Salary range: £19,737 to £24,157

How to become an anatomical pathology technician

You can get into this job through:

  • applying for a trainee position

Other routes

You’ll need to complete a 2-year traineeship. Training and education in anatomical pathology combines academic learning with work-based learning.

At first you’ll be based in a mortuary and start your training with a short period observing the wide range of mortuary procedures.

This is followed by working under the supervision of senior staff and pathologists. You’ll also attend teaching sessions on a level 3 diploma course awarded by the Royal Society of Public Health (RSPH).

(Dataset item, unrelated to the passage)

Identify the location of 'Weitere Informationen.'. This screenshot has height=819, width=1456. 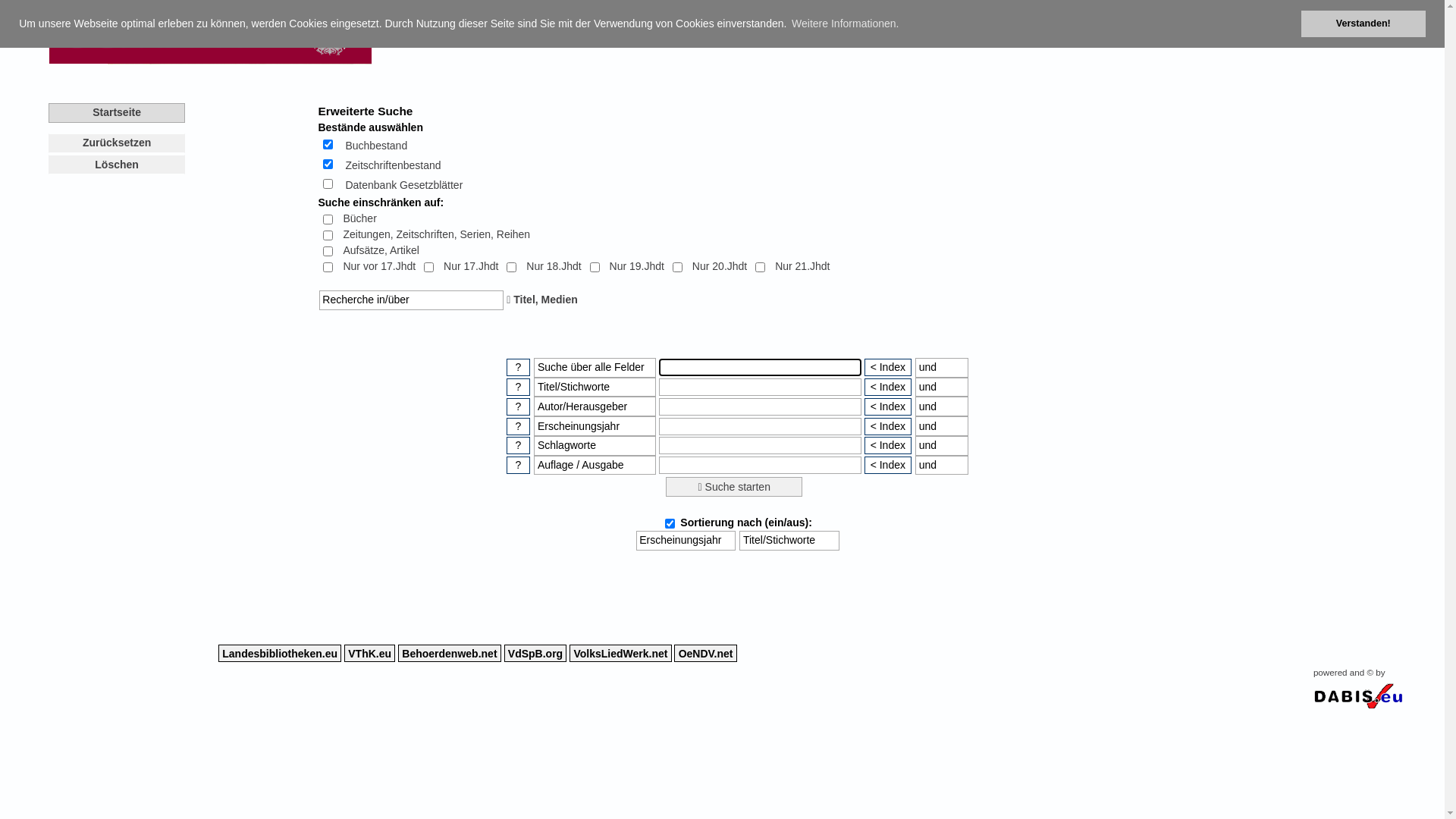
(844, 24).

To become a trainee you’ll usually need:

  • 5 GCSEs at grades 9 to 4 (A* to C), or equivalent, including English, maths and a science – usually biology
  • to be sensitive to the issues facing families dealing with bereavement
  • an awareness and respect for different religious beliefs surrounding death

More information

Career tips

Experience of record keeping or dealing with legal issues might be useful.

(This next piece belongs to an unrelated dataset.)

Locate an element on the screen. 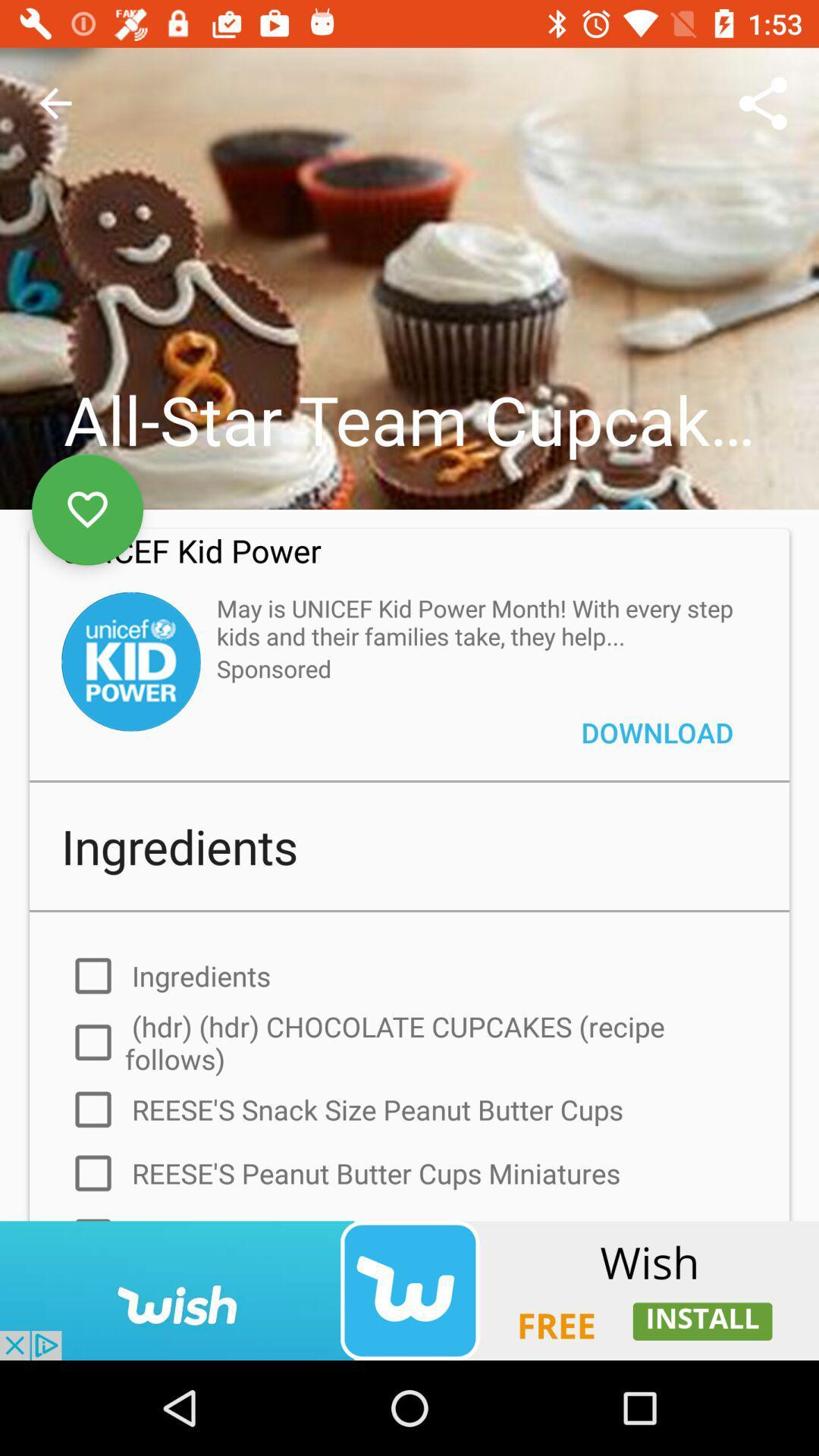 This screenshot has height=1456, width=819. wishlist is located at coordinates (87, 510).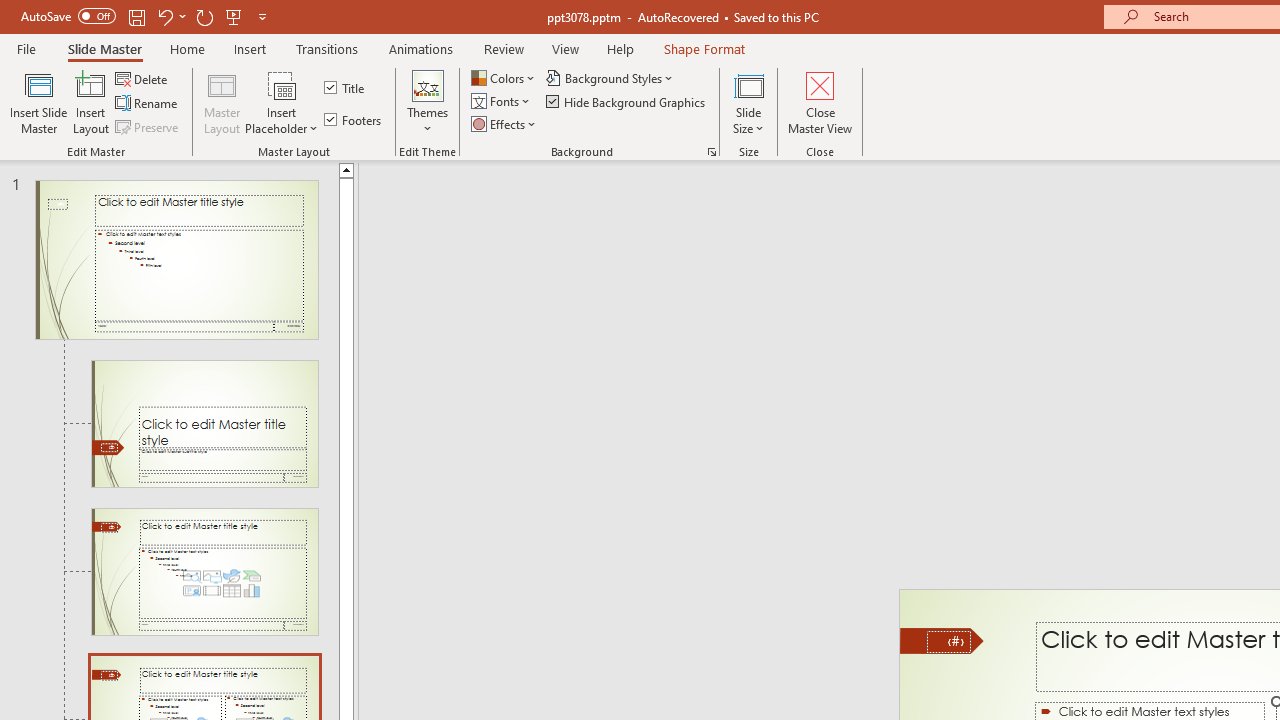 This screenshot has width=1280, height=720. Describe the element at coordinates (39, 103) in the screenshot. I see `'Insert Slide Master'` at that location.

Professional and industry bodies

Once you have completed the diploma, including practical assessments and a written exam, you can apply for Associate Membership of the Royal Society of Public Health.

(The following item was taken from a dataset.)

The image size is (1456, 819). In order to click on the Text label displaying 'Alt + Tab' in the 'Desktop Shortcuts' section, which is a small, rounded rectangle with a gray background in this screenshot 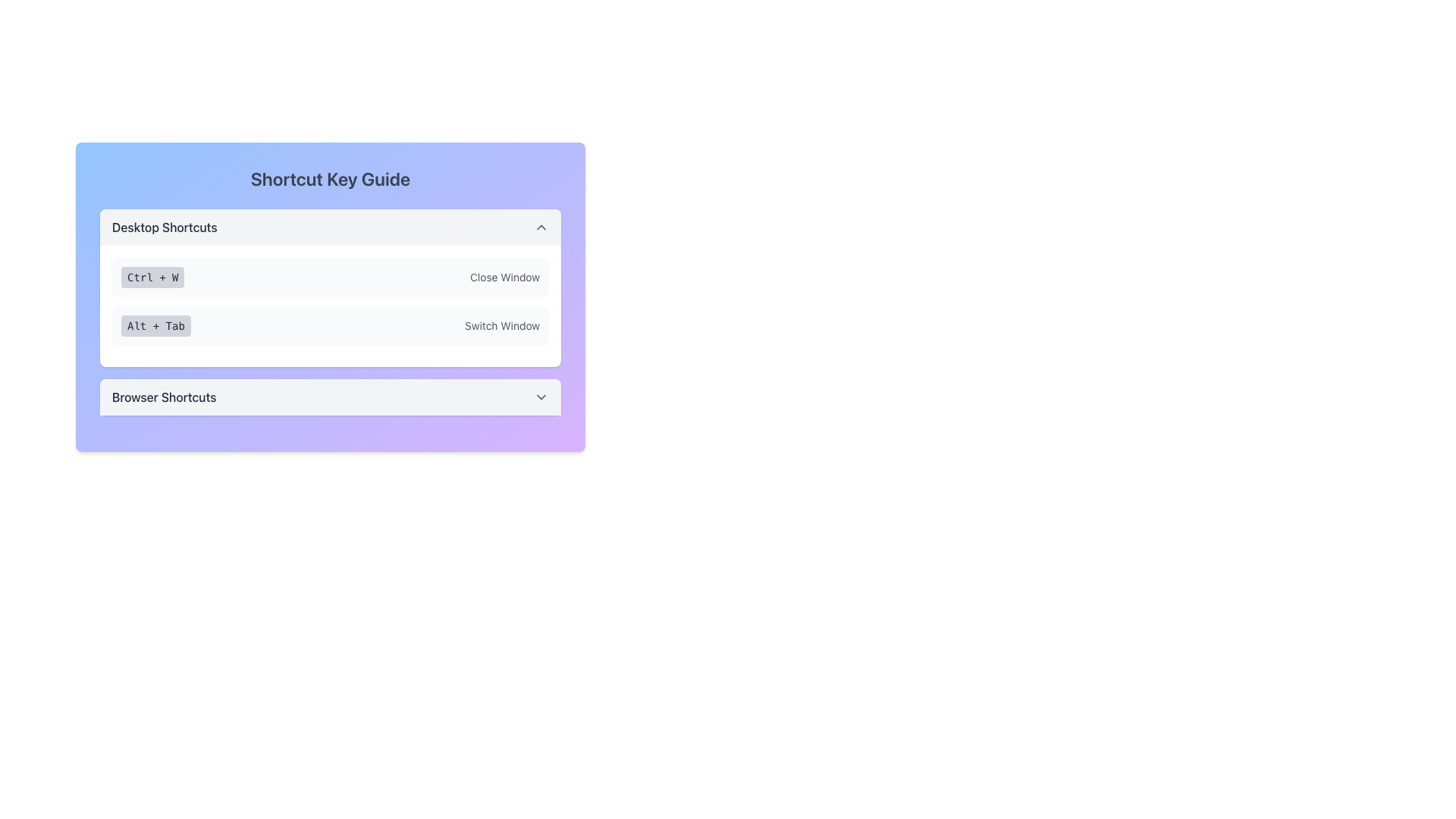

You can also join the Association of Anatomical Pathology Technology (AAPT), which represents and promotes the profession.

Further information

You can find out more about becoming an anatomical pathology technician from Health Careers and the Association of Anatomical Pathology Technology.

What it takes

Skills and knowledge

You’ll need:

  • to be thorough and pay attention to detail
  • the ability to work well with others
  • knowledge of chemistry including the safe use and disposal of chemicals
  • knowledge of biology
  • the ability to accept criticism and work well under pressure
  • the ability to work well with your hands
  • to be flexible and open to change
  • the ability to work on your own
  • to be able to carry out basic tasks on a computer or hand-held device

What you’ll do

Day-to-day tasks

Your day-to-day duties could include:

  • making sure instruments are clean, sterile and ready for use
  • receiving bodies into the mortuary
  • placing the deceased into cold storage units
  • keeping accurate records
  • tracking property and samples of the deceased

During a post-mortem, you’ll be:

  • taking tissue samples
  • weighing organs as they’re removed from a body
  • taking samples for lab analysis
  • recording the findings of a post-mortem exam
  • helping to reconstruct and clean the body ready for storage or release to an undertaker

Working environment

You could work at a mortuary.

Your working environment may be physically and emotionally demanding.

You may need to wear protective clothing.

Career path and progression

With experience and relevant qualifications, you could train other health professionals and move into more advanced technical work or management.